Aufgabenstellung: Aktualisieren Sie den Abschnitt des Textauszugs zwischen „Beitrag von ThomasR“ und „analogen Teil statt.“ (beide einschließlich), indem Sie „Netzgeräte“ durch „Stromversorgungen“ ersetzen, und geben Sie ihn vollständig wieder.

Beitrag von ThomasR »

Die Netzgeräte des bevorzugten Herstellers sind modular aufgebaut und werden in der Ausbaustufe 10kW zweiphasig an 32A CEE betrieben (wir sprechen hier von Geräten in 1 Meter hohen 19" Racks auf Rollen!) Wir haben bei den Geräten natürlich die Phasen alle ungleich belegt, damit sich das in der Summe ausgleicht (gut sichtbar in den Summenströmen an den NSV's). Die Netzgeräte sind alle im lokalen Datennetz und werden darüber konfiguriert. Die Überprüfung der inneren Architektur der NG's scheint einen SW Angriff/Fehler auszuschließen: die tatsächlichen Lastschaltungen finden intern verriegelt im analogen Teil statt.

Die defekten Teile sind selten Kondensatoren, mehr Halbleiter und praktisch immer auf der AC Seite. Eine Alterung können wir ausschließen, es sind sowohl nagelneue wie alte Geräte betroffen. Selbst (vom Hersteller) reparierte Geräte fallen (dann mit einem anderen Fehler) aus.

Datensatz:
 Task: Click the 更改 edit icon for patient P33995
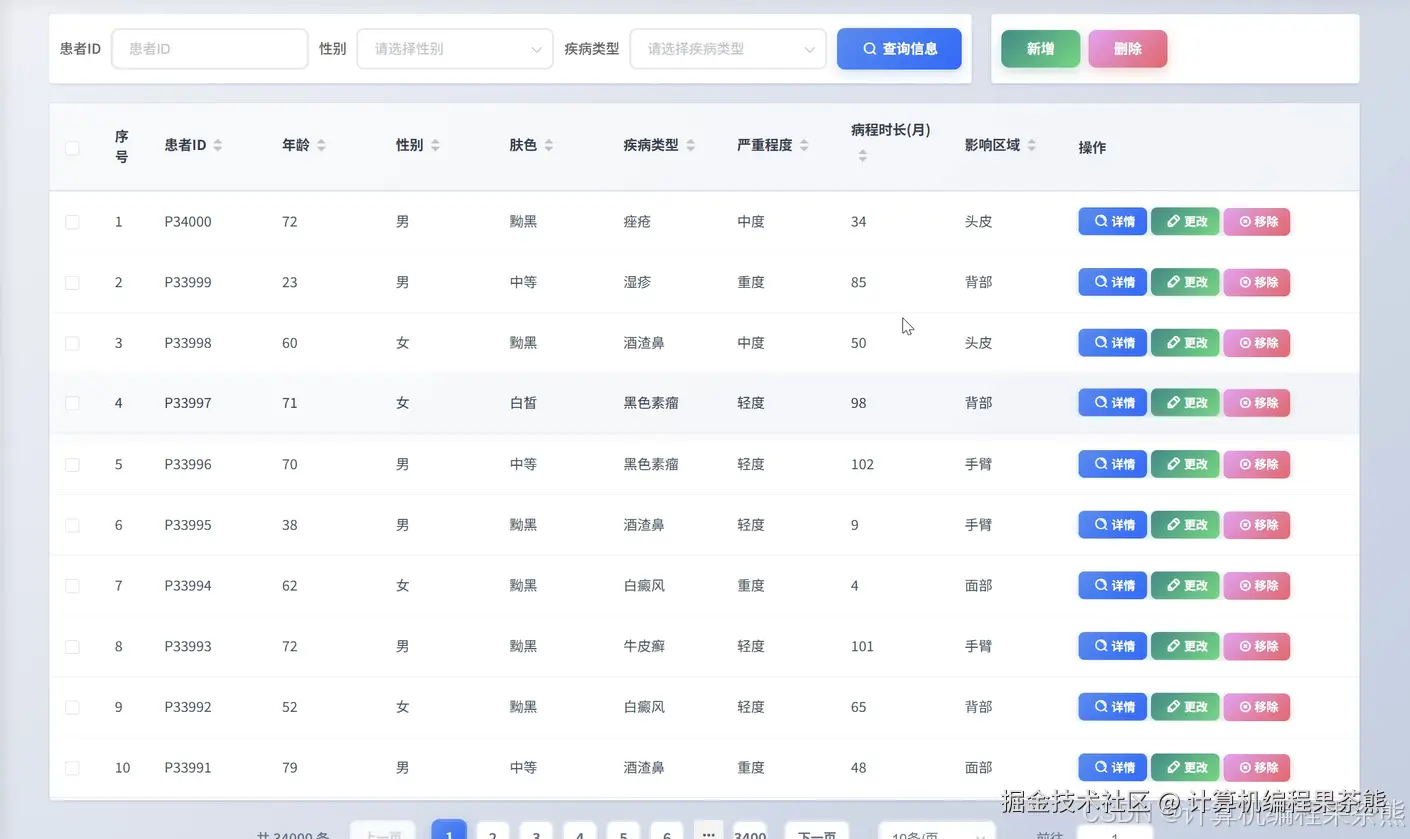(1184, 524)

==

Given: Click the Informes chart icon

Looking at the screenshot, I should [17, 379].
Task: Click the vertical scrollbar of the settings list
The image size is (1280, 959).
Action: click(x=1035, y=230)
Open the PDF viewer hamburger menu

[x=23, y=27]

Ergebnis:
Beitrag von ThomasR »

Die Stromversorgungen des bevorzugten Herstellers sind modular aufgebaut und werden in der Ausbaustufe 10kW zweiphasig an 32A CEE betrieben (wir sprechen hier von Geräten in 1 Meter hohen 19" Racks auf Rollen!) Wir haben bei den Geräten natürlich die Phasen alle ungleich belegt, damit sich das in der Summe ausgleicht (gut sichtbar in den Summenströmen an den NSV's). Die Stromversorgungen sind alle im lokalen Datennetz und werden darüber konfiguriert. Die Überprüfung der inneren Architektur der NG's scheint einen SW Angriff/Fehler auszuschließen: die tatsächlichen Lastschaltungen finden intern verriegelt im analogen Teil statt.